--- Work required ---
Each line from the start of the data below through the one containing "[button] (1441, 149)" must be reproduced exactly.

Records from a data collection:
________________________________________

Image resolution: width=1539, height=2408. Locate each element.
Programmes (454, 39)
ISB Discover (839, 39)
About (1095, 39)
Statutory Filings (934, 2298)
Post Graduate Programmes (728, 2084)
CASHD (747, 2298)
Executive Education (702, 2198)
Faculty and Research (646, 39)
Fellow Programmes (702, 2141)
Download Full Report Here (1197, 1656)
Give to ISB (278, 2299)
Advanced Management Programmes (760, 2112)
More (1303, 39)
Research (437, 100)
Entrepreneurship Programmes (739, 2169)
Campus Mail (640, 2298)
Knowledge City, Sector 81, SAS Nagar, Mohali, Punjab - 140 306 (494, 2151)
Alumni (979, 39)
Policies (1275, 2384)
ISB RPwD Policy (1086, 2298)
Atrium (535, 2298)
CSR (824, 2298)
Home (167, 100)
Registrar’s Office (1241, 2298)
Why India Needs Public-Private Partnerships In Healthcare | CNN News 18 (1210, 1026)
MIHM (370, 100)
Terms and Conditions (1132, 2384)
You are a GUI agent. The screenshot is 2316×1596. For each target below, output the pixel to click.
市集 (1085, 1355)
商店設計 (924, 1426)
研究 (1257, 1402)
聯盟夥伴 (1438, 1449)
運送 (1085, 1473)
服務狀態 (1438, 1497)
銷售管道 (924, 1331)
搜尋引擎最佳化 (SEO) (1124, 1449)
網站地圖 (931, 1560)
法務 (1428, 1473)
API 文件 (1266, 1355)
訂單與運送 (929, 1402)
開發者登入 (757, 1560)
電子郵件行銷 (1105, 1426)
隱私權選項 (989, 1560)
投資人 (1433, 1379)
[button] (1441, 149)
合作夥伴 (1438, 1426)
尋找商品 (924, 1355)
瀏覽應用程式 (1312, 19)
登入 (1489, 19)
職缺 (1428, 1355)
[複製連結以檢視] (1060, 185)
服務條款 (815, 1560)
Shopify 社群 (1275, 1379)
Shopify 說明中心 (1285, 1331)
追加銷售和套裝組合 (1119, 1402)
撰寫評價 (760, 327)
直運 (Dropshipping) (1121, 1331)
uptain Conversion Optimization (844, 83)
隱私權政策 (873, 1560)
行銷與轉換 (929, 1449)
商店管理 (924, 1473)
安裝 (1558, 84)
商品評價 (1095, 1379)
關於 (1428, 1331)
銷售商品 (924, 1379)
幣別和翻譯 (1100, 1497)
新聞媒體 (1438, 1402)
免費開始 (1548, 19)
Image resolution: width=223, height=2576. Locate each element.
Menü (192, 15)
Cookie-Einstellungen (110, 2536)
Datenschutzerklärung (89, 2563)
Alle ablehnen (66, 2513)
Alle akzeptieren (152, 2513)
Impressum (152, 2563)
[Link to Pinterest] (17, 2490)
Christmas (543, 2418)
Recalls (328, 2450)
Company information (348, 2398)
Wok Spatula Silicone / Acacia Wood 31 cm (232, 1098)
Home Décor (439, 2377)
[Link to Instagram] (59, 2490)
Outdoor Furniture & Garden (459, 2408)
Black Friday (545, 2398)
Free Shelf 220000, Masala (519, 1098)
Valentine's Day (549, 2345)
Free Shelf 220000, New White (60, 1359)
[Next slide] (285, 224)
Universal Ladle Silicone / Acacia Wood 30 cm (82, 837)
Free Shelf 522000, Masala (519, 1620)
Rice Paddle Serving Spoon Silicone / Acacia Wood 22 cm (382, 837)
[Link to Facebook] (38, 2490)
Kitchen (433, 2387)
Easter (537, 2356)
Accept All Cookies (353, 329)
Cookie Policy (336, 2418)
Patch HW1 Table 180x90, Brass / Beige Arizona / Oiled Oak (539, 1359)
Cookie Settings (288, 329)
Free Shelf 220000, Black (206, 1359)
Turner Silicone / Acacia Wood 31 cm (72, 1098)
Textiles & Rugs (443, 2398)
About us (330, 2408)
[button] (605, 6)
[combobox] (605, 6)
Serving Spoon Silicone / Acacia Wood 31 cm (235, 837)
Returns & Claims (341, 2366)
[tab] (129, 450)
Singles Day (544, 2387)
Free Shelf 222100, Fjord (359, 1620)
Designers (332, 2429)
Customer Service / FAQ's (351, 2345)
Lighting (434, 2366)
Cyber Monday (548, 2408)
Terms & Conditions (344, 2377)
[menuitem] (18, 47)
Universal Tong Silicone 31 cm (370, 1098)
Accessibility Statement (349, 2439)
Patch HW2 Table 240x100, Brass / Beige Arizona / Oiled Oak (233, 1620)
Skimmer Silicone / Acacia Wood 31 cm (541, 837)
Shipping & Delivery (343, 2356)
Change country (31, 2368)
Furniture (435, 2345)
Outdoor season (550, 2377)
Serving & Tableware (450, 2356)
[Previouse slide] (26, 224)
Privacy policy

________________________________________

--- Task answer ---
Image resolution: width=1539, height=2408. Locate each element.
Programmes (454, 39)
ISB Discover (839, 39)
About (1095, 39)
Statutory Filings (934, 2298)
Post Graduate Programmes (728, 2084)
CASHD (747, 2298)
Executive Education (702, 2198)
Faculty and Research (646, 39)
Fellow Programmes (702, 2141)
Download Full Report Here (1197, 1656)
Give to ISB (278, 2299)
Advanced Management Programmes (760, 2112)
More (1303, 39)
Research (437, 100)
Entrepreneurship Programmes (739, 2169)
Campus Mail (640, 2298)
Knowledge City, Sector 81, SAS Nagar, Mohali, Punjab - 140 306 (494, 2151)
Alumni (979, 39)
Policies (1275, 2384)
ISB RPwD Policy (1086, 2298)
Atrium (535, 2298)
CSR (824, 2298)
Home (167, 100)
Registrar’s Office (1241, 2298)
Why India Needs Public-Private Partnerships In Healthcare | CNN News 18 (1210, 1026)
MIHM (370, 100)
Terms and Conditions (1132, 2384)
You are a GUI agent. The screenshot is 2316×1596. For each target below, output the pixel to click.
市集 (1085, 1355)
商店設計 (924, 1426)
研究 (1257, 1402)
聯盟夥伴 (1438, 1449)
運送 (1085, 1473)
服務狀態 (1438, 1497)
銷售管道 (924, 1331)
搜尋引擎最佳化 (SEO) (1124, 1449)
網站地圖 (931, 1560)
法務 (1428, 1473)
API 文件 (1266, 1355)
訂單與運送 (929, 1402)
開發者登入 (757, 1560)
電子郵件行銷 (1105, 1426)
隱私權選項 (989, 1560)
投資人 (1433, 1379)
[button] (1441, 149)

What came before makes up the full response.